H. Craig McKee (mckee@mitre.arpa)
Tue, 21 Jul 87 14:07:23 EDT


>As a whole, I think the internet community has been doing "clever
>engineering" for quite a number of years now. However, there
>comes a time when offered load just overwhelms the resources
>devoted to the task. We are very close to that point on the
>ARPANET, even though we just made the routing algorithm more
>"clever" and added another transcontinental trunk.

COMMENT: "Clever Engineering" - The ARPANET has been around for
17 Years and there is still a need for clever engineering;
that's discouraging.

>We are currently in the process of implementing congestion
>control in the PSNs.
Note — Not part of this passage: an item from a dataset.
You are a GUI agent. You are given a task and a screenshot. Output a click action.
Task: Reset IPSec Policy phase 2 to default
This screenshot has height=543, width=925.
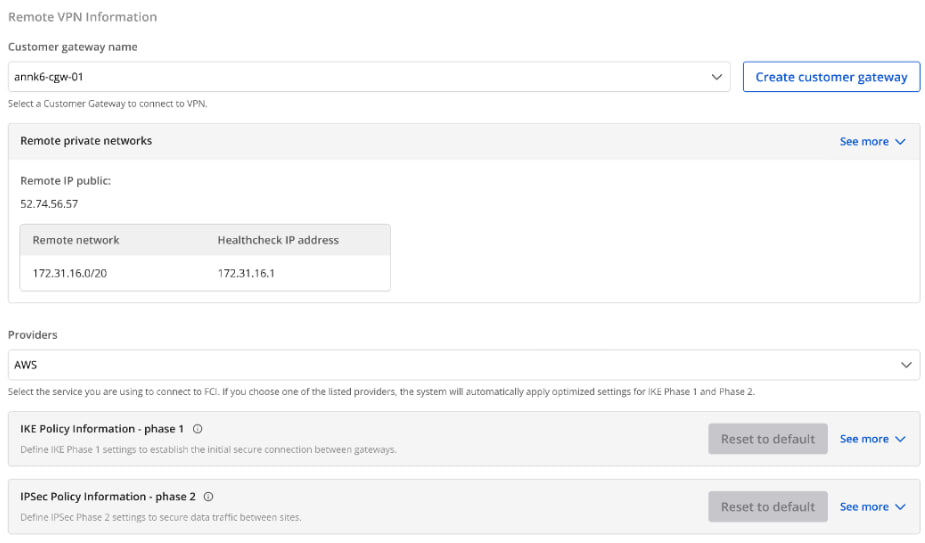coord(767,507)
This should optimize the total available
>throughput of the network (at the expense of backing flows into
>source hosts if necessary).

COMMENT: With about a hundred different flavors of TCP/IP, some (many?)
of which are network-hostile, the subscriber community is forcing the
ARPANET designers to defend themselves.

>Finally, the X.25 spec really says nothing about what goes on in
>the subnet, it is just an interface spec between a DTE and its
>DCE. Internally, the PSNs use virtual circuits to support both
>AHIP (1822) and X.25 traffic while using good old dynamic
>adaptive routing to get the packets between the endpoint PSNs.
>Internally, neither AHIP nor X.25 data packets contain full
>addressing information, just the destination PSN number and a
>connection identifier at that PSN. So I guess you might say that
>we "do it right".

COMMENT: I didn't say it, Andy Malis said it: "...PSNs use virtual
circuits ... packets [DO NOT] contain full addressing information."
Then why are we flogging the network 40 octets of header per packet?
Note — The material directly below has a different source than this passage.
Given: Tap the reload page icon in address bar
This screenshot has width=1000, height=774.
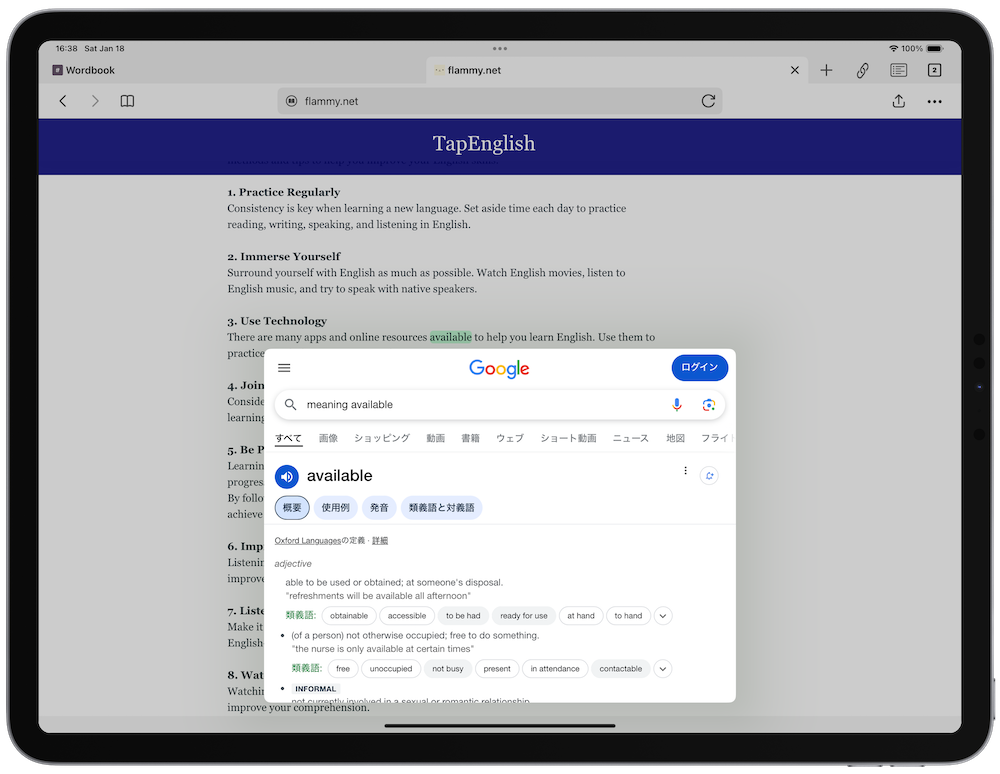Looking at the screenshot, I should click(708, 101).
Isn't it time to swallow our embarrassment and admit that while
TCP/IP looks good on paper, in the reality of limited bandwidth and
unstable network delays, TCP/IP is, in fact, a Bad Idea? The subscriber
and network communities need to work together and come up with a scheme
that doesn't hammer the network to its knees when something goes wrong.
The Commercial/PTT networks can do it, why can't we?